16. The method of claim 13, wherein the time interval is about 4 weeks.

17. The method of claim 13, wherein the steps of obtaining and producing are repeated multiple times after time intervals, to monitor the progress of a treatment protocol.

18. A system for obtaining at least one neurochemical marker to enable detection of whether a subject is experiencing acute stress, trauma-exposure or PTSD, comprising:

a magnetic spectroscopy device for obtaining MR spectral data from a subject's brain tissue; and

a comparator for comparing the amount of at least one neurochemical marker obtained with reference amounts for healthy persons to enable a determination of whether the subject is whether a subject is experiencing acute stress, trauma-exposure or PTSD.

19. The system of claim 18, wherein the at least one neurochemical marker is at least one of NAA and glutamate.

20. The system of claim 18, wherein the acute stress or trauma-exposure which can be detected is lower back anxiety or trauma.

21. The system of claim 18, wherein the MR data is obtained using 2D COSY.

22. The system of claim 18, wherein an increase of Fuc IV and lactate enables the detection of whether the subject is experiencing acute stress, trauma-exposure or PTSD.

23. The system of claim 18, wherein a decrease in Fuc VI enables the detection of whether the subject is experiencing acute stress, or trauma-exposure or PTSD.

24. The system of claim 18, wherein an increase of Fuc IV and lactate, and a decrease of Fuc VI, enables the detection of whether the subject is experiencing acute stress or trauma.

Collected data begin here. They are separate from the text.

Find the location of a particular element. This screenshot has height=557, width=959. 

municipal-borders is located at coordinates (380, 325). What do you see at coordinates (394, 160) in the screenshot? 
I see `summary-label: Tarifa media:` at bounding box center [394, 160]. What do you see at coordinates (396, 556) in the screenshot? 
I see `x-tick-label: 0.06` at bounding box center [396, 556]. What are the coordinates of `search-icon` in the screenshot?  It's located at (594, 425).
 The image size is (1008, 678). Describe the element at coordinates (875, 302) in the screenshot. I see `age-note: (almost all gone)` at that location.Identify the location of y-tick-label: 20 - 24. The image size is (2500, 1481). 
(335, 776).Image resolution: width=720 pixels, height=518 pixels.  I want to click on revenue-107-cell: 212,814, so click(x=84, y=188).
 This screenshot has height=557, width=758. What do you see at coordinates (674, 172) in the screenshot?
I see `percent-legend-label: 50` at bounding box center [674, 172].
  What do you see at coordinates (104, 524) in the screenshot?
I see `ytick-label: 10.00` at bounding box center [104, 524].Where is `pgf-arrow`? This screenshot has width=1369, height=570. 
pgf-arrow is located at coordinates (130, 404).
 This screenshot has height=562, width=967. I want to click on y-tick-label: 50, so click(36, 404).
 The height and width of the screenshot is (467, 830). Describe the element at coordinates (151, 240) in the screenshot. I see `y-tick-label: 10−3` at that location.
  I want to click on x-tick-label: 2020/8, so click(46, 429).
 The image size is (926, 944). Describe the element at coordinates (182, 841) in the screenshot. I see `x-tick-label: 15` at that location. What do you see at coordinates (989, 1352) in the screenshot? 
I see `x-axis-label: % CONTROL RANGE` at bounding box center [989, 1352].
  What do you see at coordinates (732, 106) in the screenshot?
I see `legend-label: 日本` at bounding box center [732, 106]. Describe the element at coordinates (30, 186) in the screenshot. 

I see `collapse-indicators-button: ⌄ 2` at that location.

25. The system of claim 18, including a memory for storing MR data obtained during different time intervals to monitor the progress of a treatment protocol.

26. The system of claim 25, the time interval is about 4 weeks.

27. The system of claim 25, wherein the memory stores MR data obtained multiple times after at least two time intervals, to monitor the progress of atreatment protocol.

28. The system of claim 18, wherein the comparator is located at a location remote from the magnetic spectroscopy device.

29. The system of claim 28, wherein the comparator is located in the cloud.

30. A non-transitory computer readable storage medium for storing executable instructions for performing the following steps, to enable detection of whether a subject is experiencing acute stress or trauma:

obtaining MR spectral data from a subject's brain tissue using a MR spectroscopy device; and

producing, from the MR spectra obtained, spectral data which enables the detection of whether the subject is experiencing acute stress, trauma-exposure or PTSD by detecting the presence of at least one neurochemical marker, and comparing the detected amount of neurochemical marker with reference amounts for healthy persons.

31. The storage medium of claim 30, wherein the MR data is obtained using 2D COSY.

32. The storage medium of claim 30, wherein the neurochemical marker is at least one of N-Acetylasparte and glutamate.

33. The storage medium of claim 30, wherein the neurochemical marker is at least one of Fuc IV, lactate and Fuc VI.